To further protect the gripper, we developed a silicone glove to insulate it from high temperatures. The glove was designed so that:

No welding sparks could penetrate the glove.

No welding sparks could burn the glove.

The glove material would resist the heat generated by arc welding.

Our tests on the glove were simple. The gripper held a metallic object while welds of various lengths were made at different distances from the glove. Different metals were welded, including stainless steel since it creates a lot of sparks.

After each run, we inspected the glove for damage. Our tests indicated that the glove provided satisfactory protection. Some sparks did damage the glove, but it was superficial. However, in other tests, the glove appeared to tear under certain conditions. As a result, we are in the process of improving its design.

Precision and Repeatability

To test the precision of the welding cell, the equipment first had to be calibrated. A special tool was used to calibrate the gripper position on the robot. The cameras were used as measurement tools, and images were calibrated with a commercial calibration grid. This step was necessary because the camera had to recognize and convert pixels in three-dimensional space to locate the workpiece. With that done, the robot’s movements were then calibrated using the cameras.

For the precision and repeatability tests, two cameras were used. First, the cameras themselves were tested. Several images of fixed objects were taken by the cameras to measure distances. Next, a camera was aimed at the gripper while it performed several open and close sequences. With each actuation, the position of the gripper was recorded. Then, the robot was tested by moving it to a preprogrammed point and using the cameras to measure its position.

Finally, the entire system was tested. Camera one was used to locate the part to be picked. Then, the robot arm with the gripper moved to that location and grabbed the part. Next, the robot brought the part to a specific point on a fictive assembly. The second camera then measured the coordinates of the final destination.
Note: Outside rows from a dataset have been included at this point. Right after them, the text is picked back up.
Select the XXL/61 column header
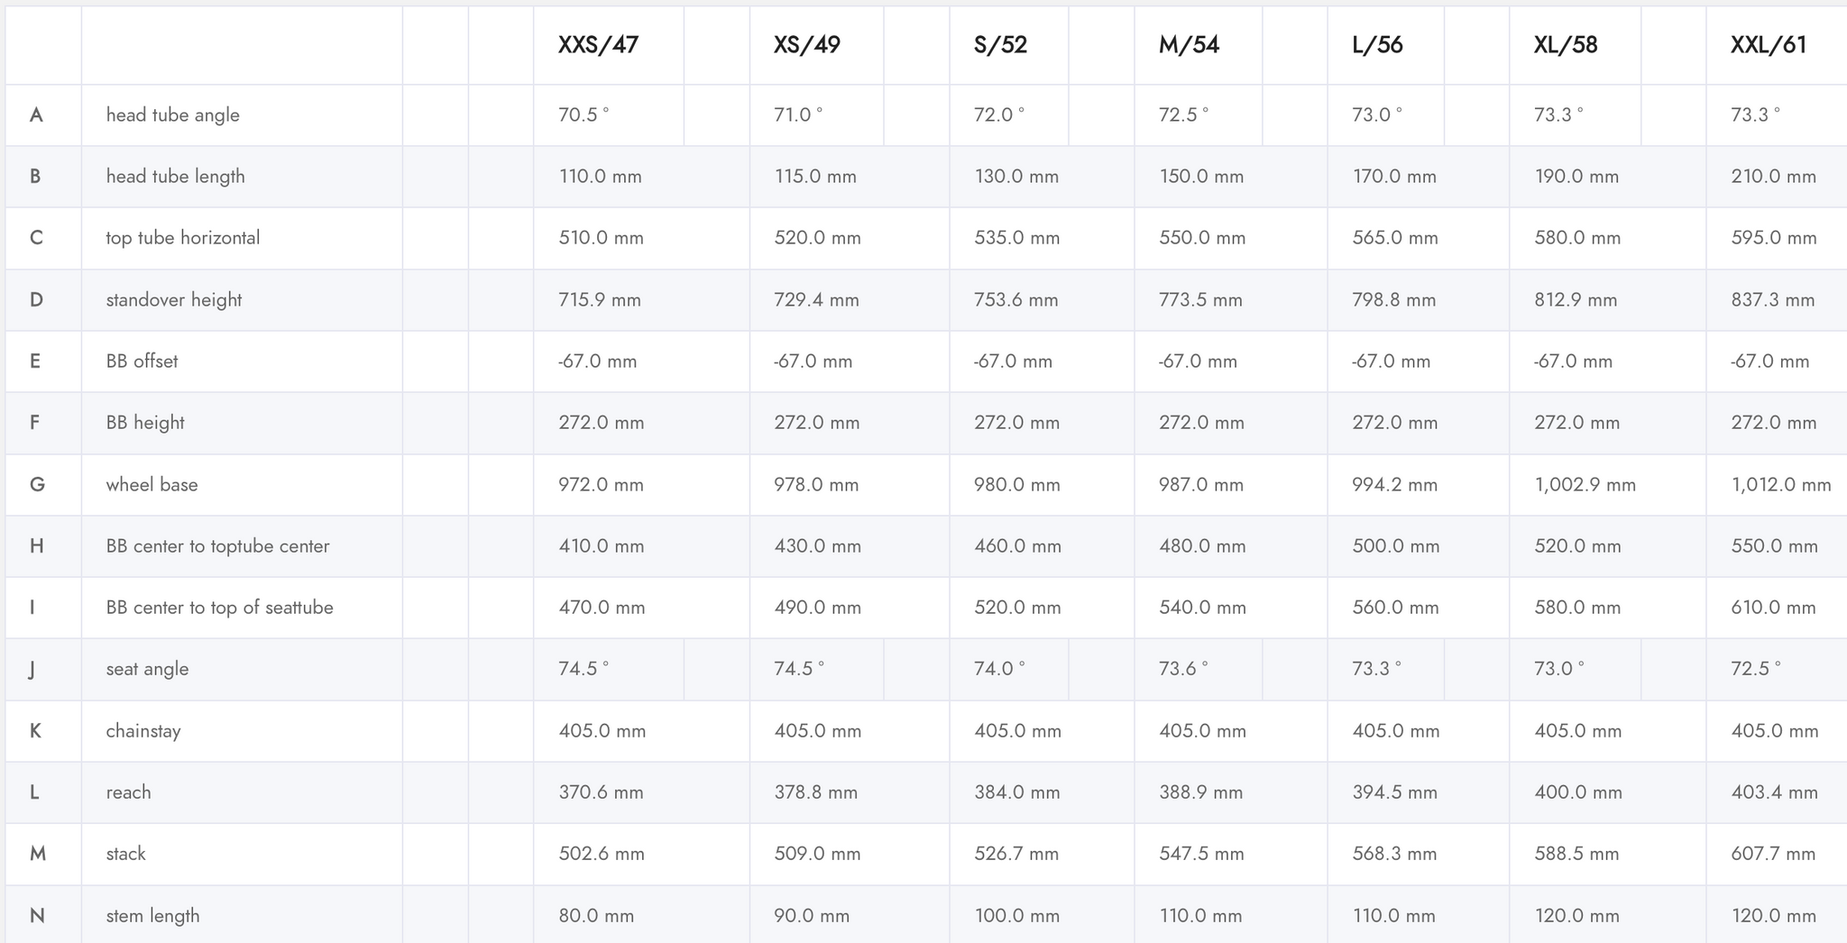The image size is (1847, 943). pyautogui.click(x=1768, y=45)
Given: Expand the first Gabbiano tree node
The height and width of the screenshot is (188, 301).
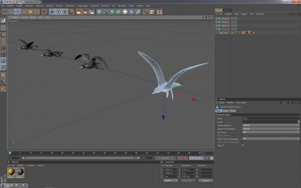Looking at the screenshot, I should [x=216, y=18].
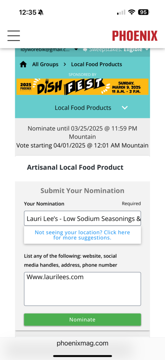Image resolution: width=165 pixels, height=360 pixels.
Task: Open the hamburger navigation menu
Action: coord(14,36)
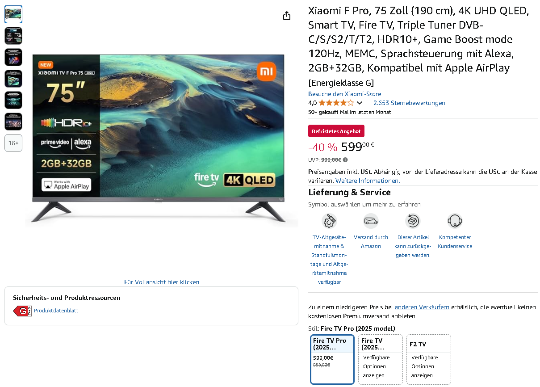Open the TV old-device pickup service icon
Screen dimensions: 540x387
click(329, 221)
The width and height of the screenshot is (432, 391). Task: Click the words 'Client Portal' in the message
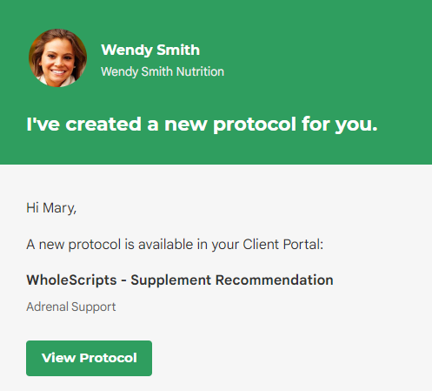pyautogui.click(x=282, y=245)
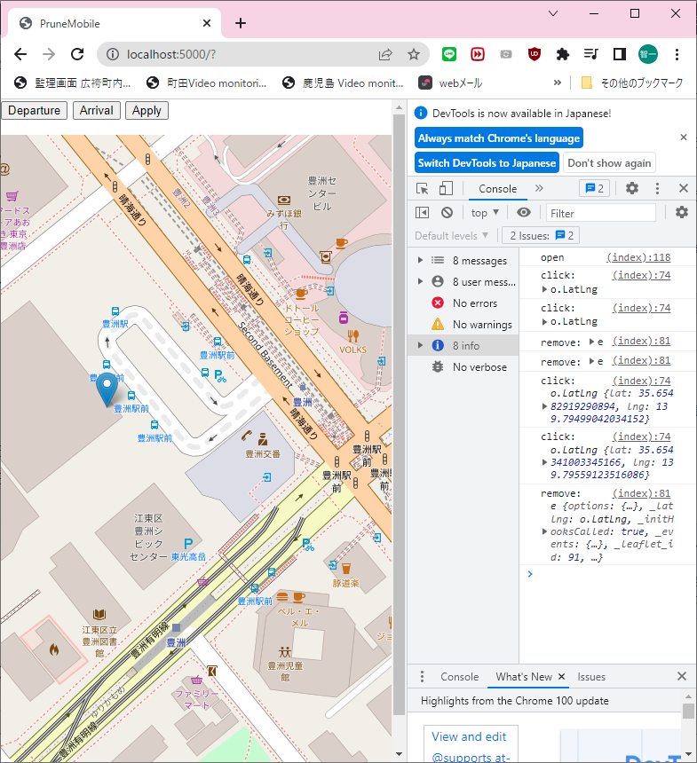Open the top context selector dropdown
The image size is (697, 763).
(x=485, y=213)
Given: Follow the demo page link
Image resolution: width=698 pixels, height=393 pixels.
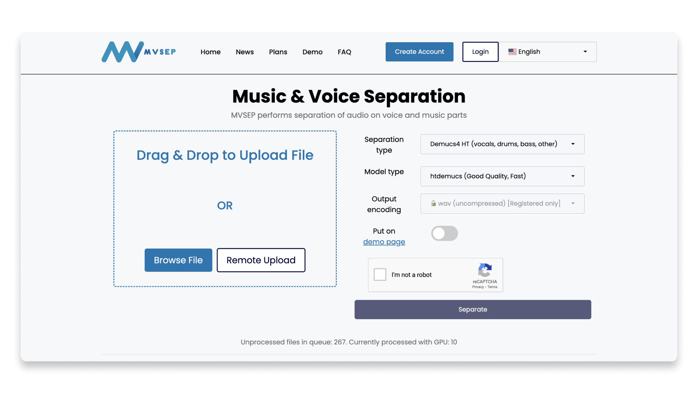Looking at the screenshot, I should click(384, 242).
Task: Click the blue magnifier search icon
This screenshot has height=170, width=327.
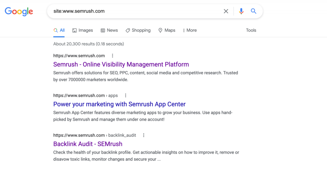Action: coord(254,11)
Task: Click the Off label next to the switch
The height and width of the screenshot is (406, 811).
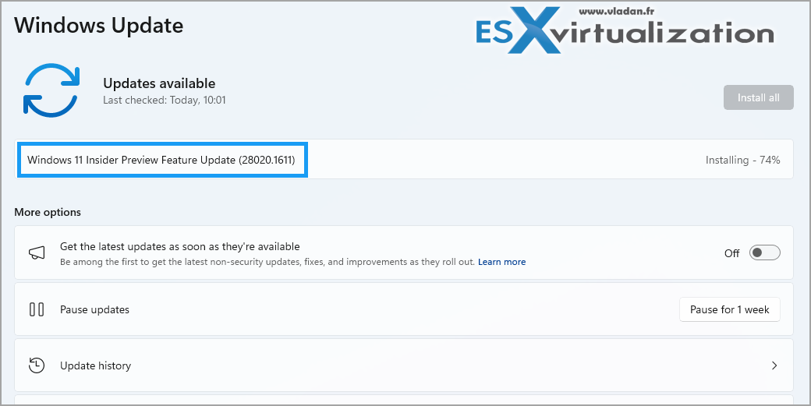Action: click(731, 253)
These movements were repeated several times. The results helped to determine the system’s precision. The same test was later repeated with gripper wearing the silicone glove.

Our goal was a repeatability of ±1 millimeter. In every phase of testing, we achieved a repeatability of less than ±1 millimeter.

Equipping the gripper with the glove yielded less accurate results (±0.277 millimeter vs. ±0.075 millimeter without the glove), because the glove is made of a flexible material. When it grabs a part, the silicone is compressed, which may cause the part to deviate.

Robotic Welding Cell

After all the tests, the system was ready at last to work as a functional welding cell. To test capability of the cell, we used a representative assembly from a customer. First, we optimized the position of all the elements: the cameras, the robot with the adaptive gripper, and the welding robot. Then, a commercial communication system, EtherNet/IP, was set up between the robots. The algorithms previously used in other tests were slightly modified. Afterwards, all the pieces and weld positions on the assembly were programmed and integrated into the cell.

The cell processed 10 pieces, performing 18 spot welds and 10 continuous welds. The quality of positioning exceeded expectations, with a repeatability of ±0.1 millimeter (±0.3 millimeter with the glove).

Although the tests were performed with our three-finger gripper, either of the two-finger models could also have worked. The two-finger grippers are mechanically simpler and would likely be more robust in an automated welding environment. Our tests have shown that these grippers can perform more than 10 million cycles and still work perfectly.

The two-finger gripper with a 200-millimeter stroke would be our first choice for welding applications. This gripper can handle parts up to 50.5 pounds and apply 169 pounds of force. Moreover, its sealed casing protects it from the welding environment.

Our tests prove that adaptive grippers can replace most of the welding jigs at many assembly plants. These grippers can adapt to any part size and shape and can hold them firmly during assembly.

Further research must be done to improve the whole system. Whether for welding, bin picking, vision or the protective glove, we will continue to work on this project to upgrade actual production systems.